-- START Text block --
Ground conditions are very good in many parts of the country at present. This presents a great opportunity for getting a few loads of lime out this autumn.
With many fields closed up in the past week or two, now is an ideal time to spread lime on these fields.
When spreading compound fertiliser in a field which has a soil pH of 5.5 you are losing two thirds of the Phosphorus and one third of the Nitrogen due to fact that these nutrients are tied up in the soil and are not made available to the growing plant.
This means that if you spread a bag of 18.6.12 in a field with a soil pH of 5.5, then the reality is that you are really only getting the benefit of 12 units of Nitrogen and 3 units of phosphorus.
This is why correcting soil pH always comes ahead of correcting Phosphorus and Potassium deficiencies. With all this in mind, trials have shown that by increasing soil pH from 5.5 to 6.3, up to an extra 2ton of dry matter per hectare can be grown.
Nationally we are spreading approximately 750,000tonnes of lime annually.
However, to rectify the fact that two thirds of our soils nationally are deficient in lime, this figure needs to be doubled. In the '70s, our parents and grandparents were spreading far in excess of 1.5 million tonnes annually.
Calcium ground limestone is most common form of lime spread. It is readily available in most parts if the country and is fast acting and gives rapid pH adjustment.
-- END Text block --
-- START Information given --
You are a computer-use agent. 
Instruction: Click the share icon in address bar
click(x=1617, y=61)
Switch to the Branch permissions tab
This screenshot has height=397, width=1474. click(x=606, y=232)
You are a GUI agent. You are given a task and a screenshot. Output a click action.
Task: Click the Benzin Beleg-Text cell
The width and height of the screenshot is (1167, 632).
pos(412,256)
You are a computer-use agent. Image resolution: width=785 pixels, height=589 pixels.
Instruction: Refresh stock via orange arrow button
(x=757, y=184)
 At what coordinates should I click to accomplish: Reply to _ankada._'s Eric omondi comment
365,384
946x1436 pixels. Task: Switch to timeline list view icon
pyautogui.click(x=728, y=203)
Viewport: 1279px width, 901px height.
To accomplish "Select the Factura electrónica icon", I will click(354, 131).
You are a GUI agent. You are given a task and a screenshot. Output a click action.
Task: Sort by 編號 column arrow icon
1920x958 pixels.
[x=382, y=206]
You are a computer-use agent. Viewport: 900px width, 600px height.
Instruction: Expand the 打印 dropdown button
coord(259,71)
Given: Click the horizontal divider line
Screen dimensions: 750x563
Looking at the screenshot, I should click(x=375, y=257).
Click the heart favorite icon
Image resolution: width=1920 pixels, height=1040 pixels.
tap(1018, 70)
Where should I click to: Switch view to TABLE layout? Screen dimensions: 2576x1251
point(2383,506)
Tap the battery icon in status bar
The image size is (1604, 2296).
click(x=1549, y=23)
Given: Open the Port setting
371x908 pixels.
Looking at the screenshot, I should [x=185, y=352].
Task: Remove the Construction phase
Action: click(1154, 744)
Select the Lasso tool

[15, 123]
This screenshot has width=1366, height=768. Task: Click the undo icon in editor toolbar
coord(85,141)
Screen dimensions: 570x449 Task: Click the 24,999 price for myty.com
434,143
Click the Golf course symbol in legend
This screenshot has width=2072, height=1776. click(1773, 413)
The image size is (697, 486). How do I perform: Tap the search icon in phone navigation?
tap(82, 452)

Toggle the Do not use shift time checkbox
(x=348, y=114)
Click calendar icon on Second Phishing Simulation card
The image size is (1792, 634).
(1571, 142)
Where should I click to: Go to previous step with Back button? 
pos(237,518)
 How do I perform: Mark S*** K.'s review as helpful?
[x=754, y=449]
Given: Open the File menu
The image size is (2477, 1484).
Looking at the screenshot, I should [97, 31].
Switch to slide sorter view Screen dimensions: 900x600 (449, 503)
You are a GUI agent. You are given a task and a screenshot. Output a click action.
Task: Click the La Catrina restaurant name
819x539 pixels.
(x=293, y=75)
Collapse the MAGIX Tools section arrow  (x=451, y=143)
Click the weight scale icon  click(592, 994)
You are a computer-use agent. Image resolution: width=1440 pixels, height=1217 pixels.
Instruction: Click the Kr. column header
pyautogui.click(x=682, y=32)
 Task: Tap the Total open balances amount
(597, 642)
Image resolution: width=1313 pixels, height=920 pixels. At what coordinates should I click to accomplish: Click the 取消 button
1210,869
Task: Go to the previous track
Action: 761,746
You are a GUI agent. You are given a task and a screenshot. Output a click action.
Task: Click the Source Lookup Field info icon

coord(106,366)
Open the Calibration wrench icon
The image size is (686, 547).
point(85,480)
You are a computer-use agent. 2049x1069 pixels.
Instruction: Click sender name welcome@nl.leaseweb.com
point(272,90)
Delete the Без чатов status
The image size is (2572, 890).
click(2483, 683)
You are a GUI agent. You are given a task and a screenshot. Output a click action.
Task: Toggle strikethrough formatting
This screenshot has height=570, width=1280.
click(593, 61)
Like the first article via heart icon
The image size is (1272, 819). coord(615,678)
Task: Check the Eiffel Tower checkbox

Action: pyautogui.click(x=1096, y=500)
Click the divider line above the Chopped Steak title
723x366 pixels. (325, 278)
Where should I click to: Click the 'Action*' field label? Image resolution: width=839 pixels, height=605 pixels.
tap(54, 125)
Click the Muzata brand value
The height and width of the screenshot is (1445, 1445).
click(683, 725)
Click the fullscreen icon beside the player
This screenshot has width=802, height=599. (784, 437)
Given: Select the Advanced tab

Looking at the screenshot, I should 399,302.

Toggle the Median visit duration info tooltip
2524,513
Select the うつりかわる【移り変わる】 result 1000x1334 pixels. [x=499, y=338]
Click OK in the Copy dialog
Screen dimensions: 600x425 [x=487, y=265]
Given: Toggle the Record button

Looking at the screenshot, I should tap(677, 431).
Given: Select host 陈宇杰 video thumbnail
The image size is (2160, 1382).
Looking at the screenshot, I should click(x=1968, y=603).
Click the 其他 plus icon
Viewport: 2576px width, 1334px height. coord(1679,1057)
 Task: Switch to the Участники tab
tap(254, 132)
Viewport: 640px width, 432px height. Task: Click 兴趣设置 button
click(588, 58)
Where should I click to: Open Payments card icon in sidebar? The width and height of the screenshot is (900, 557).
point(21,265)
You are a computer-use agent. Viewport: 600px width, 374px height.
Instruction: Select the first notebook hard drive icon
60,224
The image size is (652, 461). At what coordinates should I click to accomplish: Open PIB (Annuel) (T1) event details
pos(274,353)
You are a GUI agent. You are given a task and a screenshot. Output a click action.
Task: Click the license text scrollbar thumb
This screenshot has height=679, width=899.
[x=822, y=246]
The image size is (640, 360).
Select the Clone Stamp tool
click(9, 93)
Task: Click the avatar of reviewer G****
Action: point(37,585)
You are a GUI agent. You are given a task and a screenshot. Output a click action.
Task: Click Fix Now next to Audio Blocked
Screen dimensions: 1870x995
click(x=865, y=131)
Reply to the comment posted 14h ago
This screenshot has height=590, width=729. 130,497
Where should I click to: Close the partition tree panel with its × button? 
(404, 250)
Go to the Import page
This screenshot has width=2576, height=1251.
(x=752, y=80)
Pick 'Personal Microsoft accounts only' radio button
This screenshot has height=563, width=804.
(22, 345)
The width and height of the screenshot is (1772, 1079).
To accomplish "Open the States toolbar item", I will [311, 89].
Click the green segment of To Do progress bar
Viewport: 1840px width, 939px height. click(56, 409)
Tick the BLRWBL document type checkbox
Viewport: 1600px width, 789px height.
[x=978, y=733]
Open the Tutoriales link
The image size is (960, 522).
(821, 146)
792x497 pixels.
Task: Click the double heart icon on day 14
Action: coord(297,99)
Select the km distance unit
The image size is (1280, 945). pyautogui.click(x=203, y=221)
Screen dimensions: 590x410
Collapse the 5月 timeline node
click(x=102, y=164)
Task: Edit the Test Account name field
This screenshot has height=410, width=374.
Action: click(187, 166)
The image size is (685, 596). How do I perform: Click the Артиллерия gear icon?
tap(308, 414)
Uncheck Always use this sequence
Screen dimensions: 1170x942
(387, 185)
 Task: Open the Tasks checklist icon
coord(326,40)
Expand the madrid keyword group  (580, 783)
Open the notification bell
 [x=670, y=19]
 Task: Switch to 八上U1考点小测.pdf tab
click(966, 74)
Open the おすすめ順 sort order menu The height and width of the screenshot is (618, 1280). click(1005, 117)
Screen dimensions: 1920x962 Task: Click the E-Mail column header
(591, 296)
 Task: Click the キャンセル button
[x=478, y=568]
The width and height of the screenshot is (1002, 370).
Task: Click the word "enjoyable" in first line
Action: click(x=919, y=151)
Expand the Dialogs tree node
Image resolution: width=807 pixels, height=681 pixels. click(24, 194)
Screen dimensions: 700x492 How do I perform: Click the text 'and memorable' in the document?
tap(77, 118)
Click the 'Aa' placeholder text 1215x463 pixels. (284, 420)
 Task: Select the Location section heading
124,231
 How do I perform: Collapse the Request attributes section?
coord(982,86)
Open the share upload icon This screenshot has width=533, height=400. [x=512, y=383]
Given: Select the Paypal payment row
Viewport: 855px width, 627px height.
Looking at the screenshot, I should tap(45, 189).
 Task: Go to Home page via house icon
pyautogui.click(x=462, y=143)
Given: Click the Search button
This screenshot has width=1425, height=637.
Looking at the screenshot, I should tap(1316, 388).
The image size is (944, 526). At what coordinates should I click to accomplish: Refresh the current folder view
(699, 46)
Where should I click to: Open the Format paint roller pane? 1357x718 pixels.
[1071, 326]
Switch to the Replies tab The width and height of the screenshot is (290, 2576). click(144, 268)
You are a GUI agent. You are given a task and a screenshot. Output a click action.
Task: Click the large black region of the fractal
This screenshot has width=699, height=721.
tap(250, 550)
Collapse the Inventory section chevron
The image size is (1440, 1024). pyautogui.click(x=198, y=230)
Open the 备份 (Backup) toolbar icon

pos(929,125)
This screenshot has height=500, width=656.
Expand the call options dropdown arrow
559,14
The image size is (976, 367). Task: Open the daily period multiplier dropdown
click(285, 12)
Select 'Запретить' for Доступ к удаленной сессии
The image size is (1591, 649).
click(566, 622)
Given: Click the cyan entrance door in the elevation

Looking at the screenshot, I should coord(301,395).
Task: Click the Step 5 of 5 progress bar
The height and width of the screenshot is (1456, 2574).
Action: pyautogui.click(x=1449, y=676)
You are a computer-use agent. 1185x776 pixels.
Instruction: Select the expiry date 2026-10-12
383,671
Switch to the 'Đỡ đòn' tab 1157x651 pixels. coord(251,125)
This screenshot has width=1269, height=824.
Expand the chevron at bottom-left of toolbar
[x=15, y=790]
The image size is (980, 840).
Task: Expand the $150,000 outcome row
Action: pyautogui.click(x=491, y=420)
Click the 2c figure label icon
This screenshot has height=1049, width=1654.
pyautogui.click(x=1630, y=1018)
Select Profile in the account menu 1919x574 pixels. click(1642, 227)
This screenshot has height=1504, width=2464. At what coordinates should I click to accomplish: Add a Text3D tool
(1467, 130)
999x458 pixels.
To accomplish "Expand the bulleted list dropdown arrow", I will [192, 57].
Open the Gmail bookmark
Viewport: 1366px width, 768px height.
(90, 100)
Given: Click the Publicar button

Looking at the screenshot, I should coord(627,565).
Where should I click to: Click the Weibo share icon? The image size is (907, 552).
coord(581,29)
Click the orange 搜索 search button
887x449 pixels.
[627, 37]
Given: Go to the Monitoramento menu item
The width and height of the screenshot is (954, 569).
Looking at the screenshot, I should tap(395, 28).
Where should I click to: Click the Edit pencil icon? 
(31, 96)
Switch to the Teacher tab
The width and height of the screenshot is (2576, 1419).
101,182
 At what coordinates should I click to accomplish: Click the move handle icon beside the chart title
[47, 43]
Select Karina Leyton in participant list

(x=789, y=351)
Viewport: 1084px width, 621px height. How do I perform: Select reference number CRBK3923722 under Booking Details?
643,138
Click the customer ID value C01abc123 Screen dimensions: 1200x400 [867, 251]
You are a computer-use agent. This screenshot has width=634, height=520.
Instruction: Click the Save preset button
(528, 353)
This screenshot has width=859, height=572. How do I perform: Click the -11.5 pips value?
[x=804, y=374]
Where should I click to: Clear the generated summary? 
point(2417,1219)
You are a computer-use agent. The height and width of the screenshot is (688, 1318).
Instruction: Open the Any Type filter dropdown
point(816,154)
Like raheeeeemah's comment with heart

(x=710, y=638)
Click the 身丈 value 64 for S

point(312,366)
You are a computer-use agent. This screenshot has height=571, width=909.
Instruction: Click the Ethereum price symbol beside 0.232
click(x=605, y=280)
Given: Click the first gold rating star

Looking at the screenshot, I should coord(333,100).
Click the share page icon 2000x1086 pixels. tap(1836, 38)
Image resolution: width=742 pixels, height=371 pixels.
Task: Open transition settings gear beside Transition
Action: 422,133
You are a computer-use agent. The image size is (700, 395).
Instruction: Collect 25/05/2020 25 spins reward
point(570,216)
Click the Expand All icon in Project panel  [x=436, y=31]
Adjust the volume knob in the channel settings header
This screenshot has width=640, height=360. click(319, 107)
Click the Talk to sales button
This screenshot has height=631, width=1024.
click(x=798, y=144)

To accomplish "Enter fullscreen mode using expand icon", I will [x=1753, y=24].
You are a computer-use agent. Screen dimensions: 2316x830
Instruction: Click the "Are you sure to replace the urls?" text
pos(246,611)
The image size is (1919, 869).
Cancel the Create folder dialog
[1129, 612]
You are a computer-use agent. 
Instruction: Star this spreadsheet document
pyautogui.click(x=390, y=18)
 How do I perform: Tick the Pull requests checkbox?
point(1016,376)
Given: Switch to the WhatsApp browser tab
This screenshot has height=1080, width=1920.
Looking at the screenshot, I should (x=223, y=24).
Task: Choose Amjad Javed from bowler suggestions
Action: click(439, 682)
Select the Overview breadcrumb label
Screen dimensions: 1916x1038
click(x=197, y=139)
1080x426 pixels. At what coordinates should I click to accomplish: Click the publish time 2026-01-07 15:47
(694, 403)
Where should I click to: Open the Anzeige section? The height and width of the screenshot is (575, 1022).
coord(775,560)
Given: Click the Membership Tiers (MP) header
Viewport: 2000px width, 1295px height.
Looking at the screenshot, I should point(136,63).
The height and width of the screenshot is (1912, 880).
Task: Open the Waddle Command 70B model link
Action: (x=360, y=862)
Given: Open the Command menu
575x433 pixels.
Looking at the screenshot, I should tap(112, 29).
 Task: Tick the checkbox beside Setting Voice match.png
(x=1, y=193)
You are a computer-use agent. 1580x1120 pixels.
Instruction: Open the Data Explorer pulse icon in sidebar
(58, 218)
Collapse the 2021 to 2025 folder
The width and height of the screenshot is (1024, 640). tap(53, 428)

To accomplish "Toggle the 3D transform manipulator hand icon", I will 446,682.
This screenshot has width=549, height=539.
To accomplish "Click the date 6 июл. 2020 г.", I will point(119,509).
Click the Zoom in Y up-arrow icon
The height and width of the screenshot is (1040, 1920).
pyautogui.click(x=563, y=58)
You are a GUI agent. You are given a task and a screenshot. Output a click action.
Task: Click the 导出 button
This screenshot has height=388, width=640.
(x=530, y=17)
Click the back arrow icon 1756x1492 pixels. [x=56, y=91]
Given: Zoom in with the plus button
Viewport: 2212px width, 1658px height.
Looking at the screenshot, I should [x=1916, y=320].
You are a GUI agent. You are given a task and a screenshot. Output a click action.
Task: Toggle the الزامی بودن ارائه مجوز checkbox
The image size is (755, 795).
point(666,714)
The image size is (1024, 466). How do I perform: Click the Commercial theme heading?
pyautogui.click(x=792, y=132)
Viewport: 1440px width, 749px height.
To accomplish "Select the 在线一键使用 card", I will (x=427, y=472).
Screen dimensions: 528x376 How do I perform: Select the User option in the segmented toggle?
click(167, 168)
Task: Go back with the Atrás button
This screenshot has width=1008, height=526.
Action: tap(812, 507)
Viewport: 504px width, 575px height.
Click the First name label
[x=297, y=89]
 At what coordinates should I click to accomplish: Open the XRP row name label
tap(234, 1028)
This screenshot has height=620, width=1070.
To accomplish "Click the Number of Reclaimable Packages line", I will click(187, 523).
-- END Information given --
■ Exercise task A ■
From the text on spreading lime, reproduce the passage from "Ground conditions are" to "units of phosphorus.".
■ Exercise task B ■
According to the text on spreading lime, roughly how much lime is spread nationally each year?

■ Solution A ■
Ground conditions are very good in many parts of the country at present. This presents a great opportunity for getting a few loads of lime out this autumn.
With many fields closed up in the past week or two, now is an ideal time to spread lime on these fields.
When spreading compound fertiliser in a field which has a soil pH of 5.5 you are losing two thirds of the Phosphorus and one third of the Nitrogen due to fact that these nutrients are tied up in the soil and are not made available to the growing plant.
This means that if you spread a bag of 18.6.12 in a field with a soil pH of 5.5, then the reality is that you are really only getting the benefit of 12 units of Nitrogen and 3 units of phosphorus.

■ Solution B ■
Approximately 750,000 tonnes.